[Taxacom] "Enculturalization" in apes, dogs, and birds
Kenneth Kinman
kennethkinman at webtv.net
Wed Feb 9 22:57:44 CST 2011
Dear All,
I was watching a rerun of a NovaNow show tonight, and it showed
dogs and young human children reacting to finger pointing by adult
humans to receive a food reward. Both groups did well, but they showed
chimps (bonobo chimps as I recall) failing to following such
finger-pointing clues.
Interesting, but it seems to me that one should have easily
predicted such a result. Human babies have been enculturized for
hundreds of thousand (if not millions) of years, and even domesticated
dogs for many thousand of years. So is it really surprising that chimps
or bonobos (at best enculturized for just a mere generation or two or
three) do not perform well in such experiments? The producers of this
show seemed to be overly dog-centric and therefore overly willing to
overly exaggerate dog intelligence over ape intelligence.
This also got me to thinking about John Grehan's claim that
orangutans have more mechanical ability than chimps and gorillas, one of
those characters supposedly making them more similar to humans than
African apes. Both orangutans and African apes presumably have only a
few generations of "enculturization" with human culture (compared to
domestic dogs), but even among such great apes, there seems to be a
major difference between intensively "encultualized" apes (no matter
which great ape species) and those simply raised in captivity without
more intensive human "training" and attention.

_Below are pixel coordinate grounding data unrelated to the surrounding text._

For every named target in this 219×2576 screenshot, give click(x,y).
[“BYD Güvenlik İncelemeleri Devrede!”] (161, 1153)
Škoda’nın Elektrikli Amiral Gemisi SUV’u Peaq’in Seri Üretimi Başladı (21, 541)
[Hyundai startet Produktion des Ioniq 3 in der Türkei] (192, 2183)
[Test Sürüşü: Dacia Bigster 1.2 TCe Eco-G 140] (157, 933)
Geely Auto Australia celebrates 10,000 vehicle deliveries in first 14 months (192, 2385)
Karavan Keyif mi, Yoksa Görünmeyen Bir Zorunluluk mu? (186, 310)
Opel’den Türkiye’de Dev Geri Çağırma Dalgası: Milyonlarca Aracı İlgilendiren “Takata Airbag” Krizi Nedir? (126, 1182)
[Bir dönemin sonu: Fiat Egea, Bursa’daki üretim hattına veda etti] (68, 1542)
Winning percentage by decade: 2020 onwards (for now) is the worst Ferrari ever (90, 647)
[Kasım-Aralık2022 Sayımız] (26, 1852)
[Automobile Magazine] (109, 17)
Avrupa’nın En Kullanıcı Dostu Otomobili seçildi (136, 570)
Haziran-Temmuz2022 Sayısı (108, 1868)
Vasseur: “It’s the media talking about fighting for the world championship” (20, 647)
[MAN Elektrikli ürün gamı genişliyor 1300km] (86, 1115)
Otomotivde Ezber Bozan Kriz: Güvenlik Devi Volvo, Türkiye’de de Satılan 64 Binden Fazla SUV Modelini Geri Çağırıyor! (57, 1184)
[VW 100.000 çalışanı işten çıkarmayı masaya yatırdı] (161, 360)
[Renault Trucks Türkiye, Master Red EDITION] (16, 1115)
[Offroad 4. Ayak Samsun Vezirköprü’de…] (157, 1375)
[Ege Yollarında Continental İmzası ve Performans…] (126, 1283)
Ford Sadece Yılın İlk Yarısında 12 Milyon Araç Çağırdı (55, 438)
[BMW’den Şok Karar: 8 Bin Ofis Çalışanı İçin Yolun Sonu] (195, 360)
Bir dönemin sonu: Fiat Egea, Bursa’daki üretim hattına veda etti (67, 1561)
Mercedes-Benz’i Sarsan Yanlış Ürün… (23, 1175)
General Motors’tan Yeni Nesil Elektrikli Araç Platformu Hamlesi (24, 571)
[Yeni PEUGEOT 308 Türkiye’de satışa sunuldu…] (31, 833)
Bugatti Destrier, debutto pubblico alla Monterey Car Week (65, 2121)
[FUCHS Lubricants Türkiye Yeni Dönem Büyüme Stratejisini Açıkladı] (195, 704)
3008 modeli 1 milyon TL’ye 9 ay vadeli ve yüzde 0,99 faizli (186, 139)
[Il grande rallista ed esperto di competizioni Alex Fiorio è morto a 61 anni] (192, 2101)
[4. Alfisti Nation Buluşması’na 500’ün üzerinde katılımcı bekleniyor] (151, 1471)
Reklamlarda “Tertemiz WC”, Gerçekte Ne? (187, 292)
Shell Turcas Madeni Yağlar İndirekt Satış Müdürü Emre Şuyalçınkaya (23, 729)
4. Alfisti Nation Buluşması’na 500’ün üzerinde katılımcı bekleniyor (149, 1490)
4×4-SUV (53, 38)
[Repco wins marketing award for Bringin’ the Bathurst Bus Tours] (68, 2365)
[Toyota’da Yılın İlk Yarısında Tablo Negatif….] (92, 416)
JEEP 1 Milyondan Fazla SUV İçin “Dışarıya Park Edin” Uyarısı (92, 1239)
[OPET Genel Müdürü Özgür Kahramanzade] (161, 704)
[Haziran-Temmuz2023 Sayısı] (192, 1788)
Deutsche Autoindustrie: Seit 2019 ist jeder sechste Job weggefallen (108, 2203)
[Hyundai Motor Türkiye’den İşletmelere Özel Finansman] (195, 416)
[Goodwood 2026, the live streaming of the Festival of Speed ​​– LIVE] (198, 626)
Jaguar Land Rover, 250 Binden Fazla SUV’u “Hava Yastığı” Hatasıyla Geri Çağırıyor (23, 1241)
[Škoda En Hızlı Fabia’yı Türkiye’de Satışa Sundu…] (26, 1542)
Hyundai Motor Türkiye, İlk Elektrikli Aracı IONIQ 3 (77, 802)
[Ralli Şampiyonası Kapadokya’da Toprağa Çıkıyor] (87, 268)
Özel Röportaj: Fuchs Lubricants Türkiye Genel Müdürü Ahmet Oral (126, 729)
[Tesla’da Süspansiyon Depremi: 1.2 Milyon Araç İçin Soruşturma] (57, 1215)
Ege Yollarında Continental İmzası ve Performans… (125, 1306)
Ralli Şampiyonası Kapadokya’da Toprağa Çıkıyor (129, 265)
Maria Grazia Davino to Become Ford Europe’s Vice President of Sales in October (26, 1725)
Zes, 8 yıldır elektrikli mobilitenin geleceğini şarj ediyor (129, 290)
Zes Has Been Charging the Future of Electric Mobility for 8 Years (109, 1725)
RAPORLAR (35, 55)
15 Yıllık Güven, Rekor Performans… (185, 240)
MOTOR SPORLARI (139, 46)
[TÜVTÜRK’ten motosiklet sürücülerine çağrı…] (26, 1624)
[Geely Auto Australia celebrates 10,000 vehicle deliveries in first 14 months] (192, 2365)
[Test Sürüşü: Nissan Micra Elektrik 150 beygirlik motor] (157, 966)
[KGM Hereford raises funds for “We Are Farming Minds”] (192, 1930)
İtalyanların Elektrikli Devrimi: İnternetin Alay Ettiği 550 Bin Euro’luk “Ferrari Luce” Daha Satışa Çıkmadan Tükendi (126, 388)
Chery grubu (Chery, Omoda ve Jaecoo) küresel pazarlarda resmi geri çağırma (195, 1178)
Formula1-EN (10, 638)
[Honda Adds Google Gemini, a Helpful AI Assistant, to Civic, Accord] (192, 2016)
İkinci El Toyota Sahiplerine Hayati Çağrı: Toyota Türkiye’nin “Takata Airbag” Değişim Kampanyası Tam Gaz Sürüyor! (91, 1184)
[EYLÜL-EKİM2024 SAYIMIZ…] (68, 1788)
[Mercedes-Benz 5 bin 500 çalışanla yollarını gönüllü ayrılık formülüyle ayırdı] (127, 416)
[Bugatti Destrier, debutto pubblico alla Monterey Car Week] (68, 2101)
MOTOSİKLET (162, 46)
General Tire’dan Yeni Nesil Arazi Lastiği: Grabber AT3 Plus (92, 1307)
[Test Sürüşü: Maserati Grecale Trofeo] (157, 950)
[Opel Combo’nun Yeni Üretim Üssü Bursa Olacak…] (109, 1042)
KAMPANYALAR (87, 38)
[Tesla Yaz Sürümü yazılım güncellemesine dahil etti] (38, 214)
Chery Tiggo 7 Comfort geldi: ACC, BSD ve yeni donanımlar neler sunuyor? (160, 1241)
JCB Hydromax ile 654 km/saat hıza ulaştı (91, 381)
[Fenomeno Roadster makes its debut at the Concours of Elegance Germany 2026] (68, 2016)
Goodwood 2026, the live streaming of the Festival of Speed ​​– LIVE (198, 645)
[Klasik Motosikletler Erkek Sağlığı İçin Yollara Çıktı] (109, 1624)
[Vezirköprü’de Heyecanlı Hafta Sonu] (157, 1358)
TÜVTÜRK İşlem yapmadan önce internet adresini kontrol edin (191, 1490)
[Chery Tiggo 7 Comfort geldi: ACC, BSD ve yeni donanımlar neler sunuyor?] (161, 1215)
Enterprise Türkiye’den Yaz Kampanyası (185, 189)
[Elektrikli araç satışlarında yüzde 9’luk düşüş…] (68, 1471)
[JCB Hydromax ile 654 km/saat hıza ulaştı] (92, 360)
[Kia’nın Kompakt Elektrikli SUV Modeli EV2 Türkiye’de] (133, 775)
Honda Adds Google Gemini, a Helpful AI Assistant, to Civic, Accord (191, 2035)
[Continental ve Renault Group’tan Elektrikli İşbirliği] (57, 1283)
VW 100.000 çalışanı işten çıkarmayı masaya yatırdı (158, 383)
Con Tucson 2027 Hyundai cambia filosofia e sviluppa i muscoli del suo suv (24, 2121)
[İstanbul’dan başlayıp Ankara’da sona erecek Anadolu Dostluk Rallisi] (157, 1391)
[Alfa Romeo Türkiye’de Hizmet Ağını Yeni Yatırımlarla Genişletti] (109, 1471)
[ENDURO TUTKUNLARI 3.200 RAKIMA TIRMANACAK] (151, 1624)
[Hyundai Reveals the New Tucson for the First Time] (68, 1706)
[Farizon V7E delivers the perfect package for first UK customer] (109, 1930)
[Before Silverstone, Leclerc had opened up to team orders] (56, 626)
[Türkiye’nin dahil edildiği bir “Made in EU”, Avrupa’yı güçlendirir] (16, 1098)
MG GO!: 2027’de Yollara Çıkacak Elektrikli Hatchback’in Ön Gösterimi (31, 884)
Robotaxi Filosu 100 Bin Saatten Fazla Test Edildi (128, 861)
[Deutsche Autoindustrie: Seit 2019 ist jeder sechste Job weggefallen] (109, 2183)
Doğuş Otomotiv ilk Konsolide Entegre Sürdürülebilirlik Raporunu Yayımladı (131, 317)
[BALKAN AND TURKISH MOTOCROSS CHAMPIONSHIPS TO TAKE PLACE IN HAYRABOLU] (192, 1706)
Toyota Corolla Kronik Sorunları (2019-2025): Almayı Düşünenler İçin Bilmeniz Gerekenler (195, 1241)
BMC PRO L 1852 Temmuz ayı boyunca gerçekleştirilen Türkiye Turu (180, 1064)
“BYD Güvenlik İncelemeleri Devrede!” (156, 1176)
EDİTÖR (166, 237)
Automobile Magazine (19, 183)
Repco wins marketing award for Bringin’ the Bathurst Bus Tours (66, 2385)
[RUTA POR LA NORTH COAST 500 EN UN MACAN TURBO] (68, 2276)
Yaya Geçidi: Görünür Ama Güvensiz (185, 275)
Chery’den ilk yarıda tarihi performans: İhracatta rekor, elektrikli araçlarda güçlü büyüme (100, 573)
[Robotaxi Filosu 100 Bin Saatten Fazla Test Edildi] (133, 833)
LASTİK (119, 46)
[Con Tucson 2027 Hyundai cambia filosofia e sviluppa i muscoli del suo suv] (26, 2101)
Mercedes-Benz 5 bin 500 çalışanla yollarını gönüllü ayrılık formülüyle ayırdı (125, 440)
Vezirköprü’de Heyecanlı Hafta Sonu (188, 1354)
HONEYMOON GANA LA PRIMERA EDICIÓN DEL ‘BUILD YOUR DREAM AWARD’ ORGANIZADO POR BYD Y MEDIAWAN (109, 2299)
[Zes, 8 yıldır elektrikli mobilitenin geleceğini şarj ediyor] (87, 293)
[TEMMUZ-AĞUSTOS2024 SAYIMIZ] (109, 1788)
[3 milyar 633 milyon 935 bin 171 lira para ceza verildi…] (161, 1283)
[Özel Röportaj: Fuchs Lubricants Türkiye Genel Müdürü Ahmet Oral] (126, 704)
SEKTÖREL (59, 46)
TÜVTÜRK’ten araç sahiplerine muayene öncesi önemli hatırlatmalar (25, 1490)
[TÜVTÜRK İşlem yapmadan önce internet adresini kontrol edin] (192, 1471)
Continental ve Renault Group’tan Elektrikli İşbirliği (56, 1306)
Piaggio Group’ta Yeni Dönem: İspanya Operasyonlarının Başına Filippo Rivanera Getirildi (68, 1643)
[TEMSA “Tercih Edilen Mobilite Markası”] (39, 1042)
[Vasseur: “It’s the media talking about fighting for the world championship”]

Therefore, Grehan's Character 41 of mechanical abilitiy also seems
worthy of more scutiny, depending on how intensively "enculturized" the
chimp or orangutan subjects are. Of course, that is just one of the
supposed synapomorphies he and Schwartz propose for their
orangutan-hominid" clade (and I just reread Grehan's 2006 paper in The
Anatomical Record). But as I have repeatedly pointed out, many of those
supposed synapomorphies (especially many of the tooth characters likely
to evolutionary connected and redundant) seem more likely to be
plesiomorphic (not synapomorphic).
-------------Ken Kinman
P.S. Grehan and Schwartz seem extremely critical of characters
supporting an African ape-hominid clade (morphological as well as
molecular), but far much less so in criticizing their own supposed
morphological synapomorphies for an orangutan-hominid clade.
I still believe that their time would be far BETTER spent on
disproving an exclusive chimp-hominid clade, and documenting an
exclusive chimp-gorilla clade (upon which we seem to agree). OF COURSE,
such an exclusive chimp-gorilla clade certainly does NOT mean that
orangutans and hominids clade together exclusively (especially if their
similarities are plesiomorphic). Our agreement is only that an
exclusive chimp-hominid clade is very problematic.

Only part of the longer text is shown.